BEGIN Provided data
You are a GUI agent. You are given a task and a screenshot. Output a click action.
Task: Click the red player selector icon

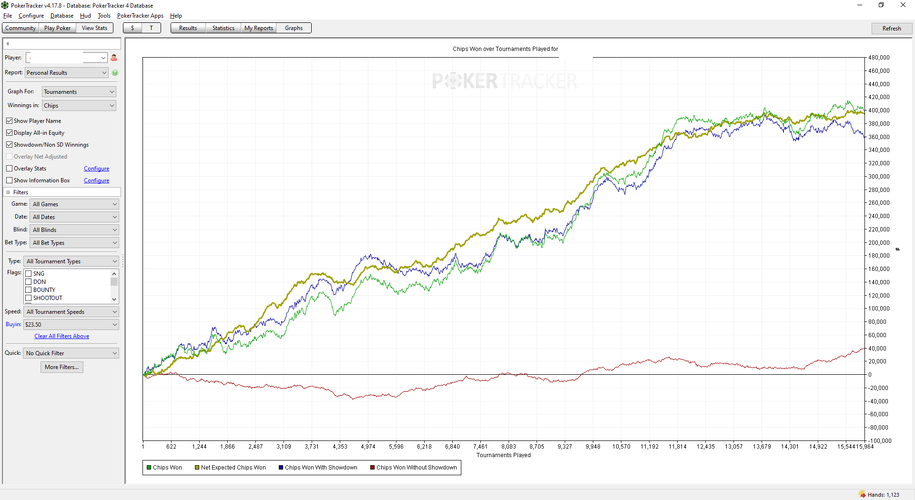click(114, 58)
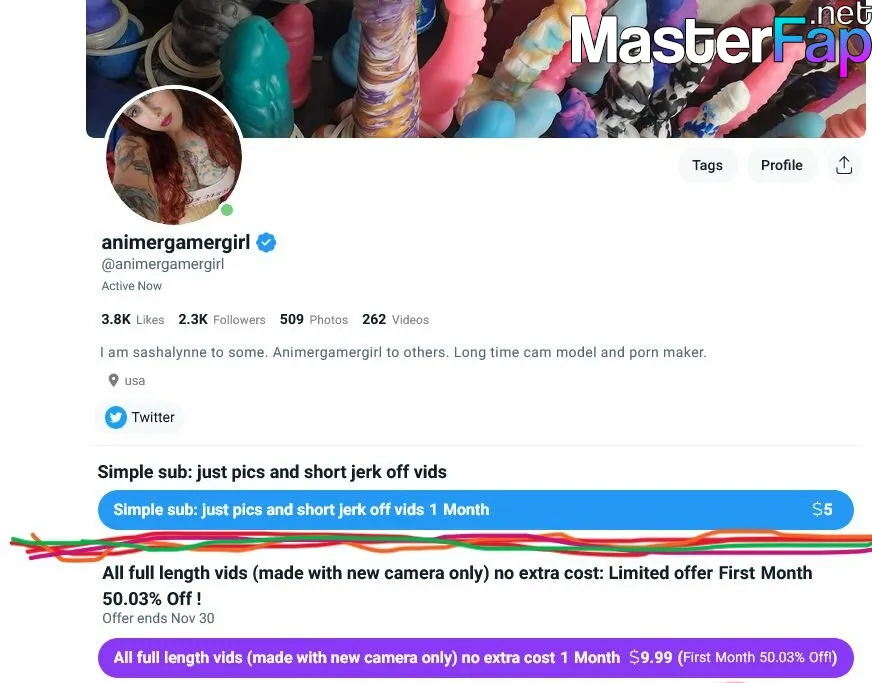View the 2.3K Followers count
Screen dimensions: 872x683
(221, 319)
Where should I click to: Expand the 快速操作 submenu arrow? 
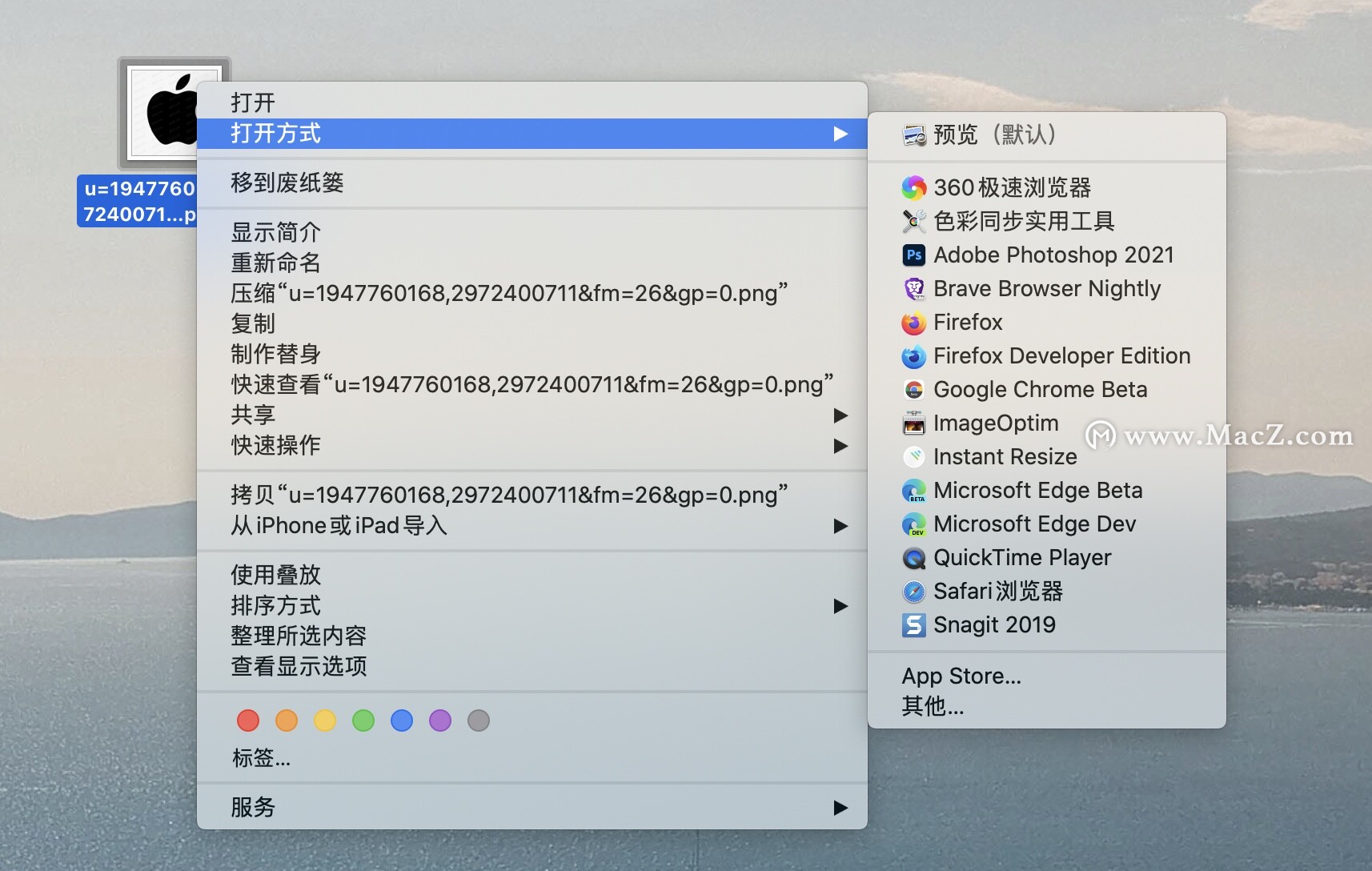click(x=840, y=446)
END Provided data
Directions for this task: Please retype every record shown above, exactly as written, but without pictures.

Written answer:
You are a GUI agent. You are given a task and a screenshot. Output a click action.
Task: Click the red player selector icon

click(114, 58)
View the 2.3K Followers count
Screen dimensions: 872x683
(221, 319)
Where should I click to: Expand the 快速操作 submenu arrow? 
click(x=840, y=446)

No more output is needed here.